El problema es que, en la práctica, la configuración del espacio que habitamos también depende, cada vez en mayor medida, de sentimientos y comportamientos muy humanos, pero nada racionales, que a menudo no somos capaces de reconocer. Probablemente porque lo irracional siempre es más difícil de entender, y también porque asumir este tipo de comportamientos suele enfrentarnos con nuestros propios demonios. Estoy hablando, por ejemplo, de la envidia, la necesidad de aparentar, de codearnos con los triunfadores o evitar el contacto con los que consideramos inferiores.
Steve Jobs, el genio de Apple, reconocía que el éxito de sus productos de consumo masivo dependía más de la respuesta a este tipo de sentimientos que de la solución de otros problemas aparentemente más racionales. La mayor parte de la gente no compra un i-phone o un determinado modelo de coche para resolver una necesidad racional, sino por lo que representan. Algo parecido pasa con las viviendas, la elección del barrio en el que uno quiere vivir, el colegio que desea para sus hijos, el diseño de los edificios y hasta la forma en la que diseñamos las calles, plazas o zonas verdes.
Las ciudades no son sólo máquinas de habitar, también son escenarios en los que se representa nuestra vida.

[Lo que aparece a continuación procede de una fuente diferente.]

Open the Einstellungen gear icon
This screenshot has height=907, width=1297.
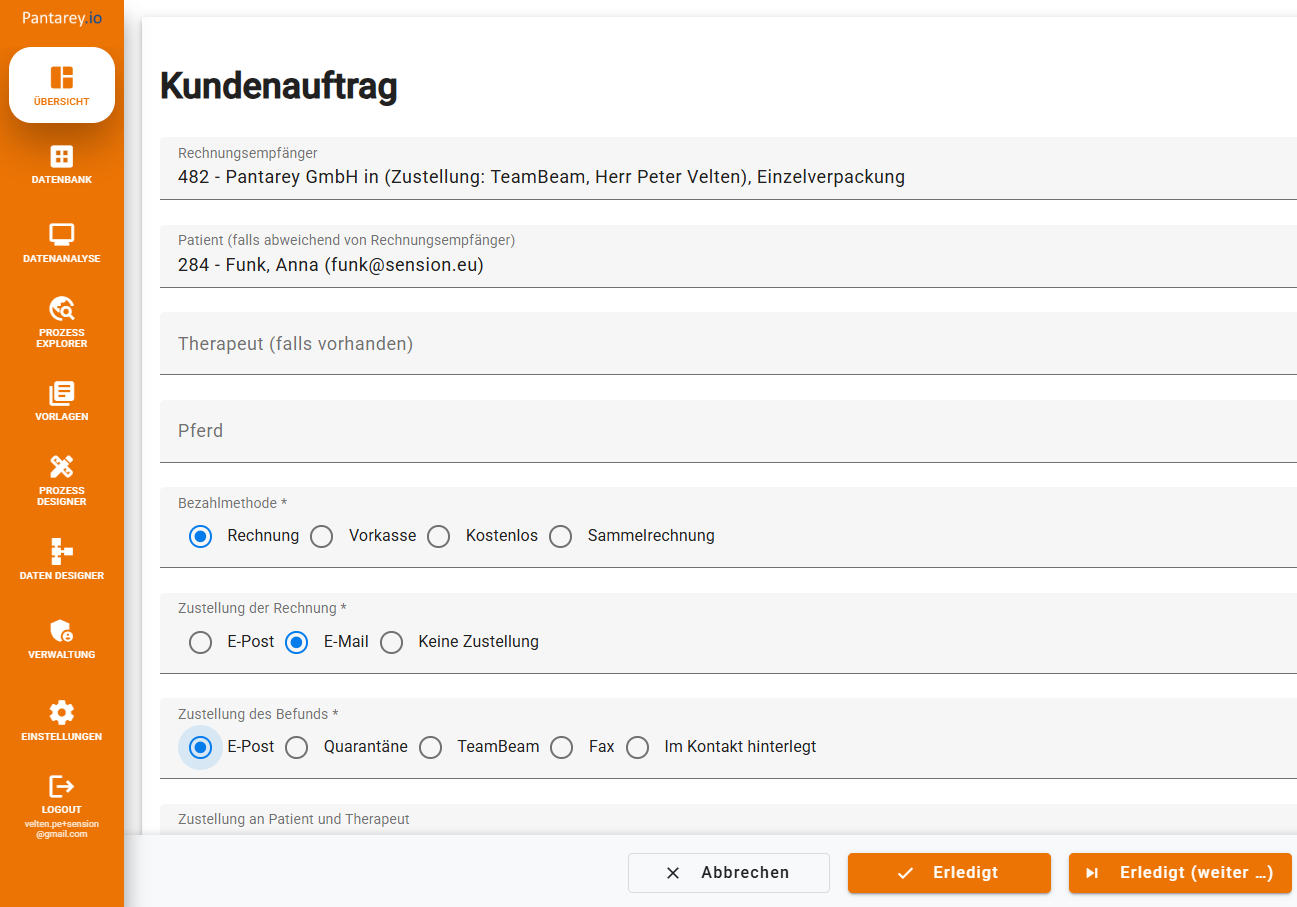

En cualquier ciudad madura, la demanda de viviendas, no surge tanto de la necesidad primaria de alojarse como del deseo de mejorar nuestro estatus.
Cualquier promotor inteligente sabe que su producto sólo tendrá éxito si satisface este tipo de necesidades. Los estándares dotacionales, los trazados racionales, o la sostenibilidad están bien para las memorias justificativas de los expedientes administrativos, o para la publicidad, pero se quedan en eso: palabras. Lo que de verdad vende es la imagen de prestigio, la exclusividad o el nivel económico de tus futuros vecinos. Curiosamente, los barrios más “racionales” desde el punto de vista de la ciencia urbana suelen ser barrios baratos destinados a vecinos poco glamurosos que tienen poca capacidad de elección.
Naturalmente, nuestros representantes son personas de carne y hueso como el resto de los mortales, y los sentimientos también están detrás de muchas de las decisiones que afectan a las grandes infraestructuras o dotaciones. No voy a citar ejemplos cercanos porque no quiero herir a nadie en particular, pero solo tenemos que alzar la vista para comprobar que es imposible explicar muchas de sus decisiones utilizando únicamente argumentos racionales. A menudo es más sencillo explicarlas a partir de sentimientos humanos como la necesidad de prestigio, la afirmación del poder, o la búsqueda del aplauso inmediato.
Es imposible cambiar la naturaleza humana, pero nos vendría bien conocernos mejor a nosotros mismos, entender los motivos reales de nuestras decisiones y evitar justificarlas recurriendo a argumentos supuestamente racionales que a menudo enmascaran la realidad. Esto vale para cualquier persona, incluyendo urbanistas, legisladores, electores y alcaldes.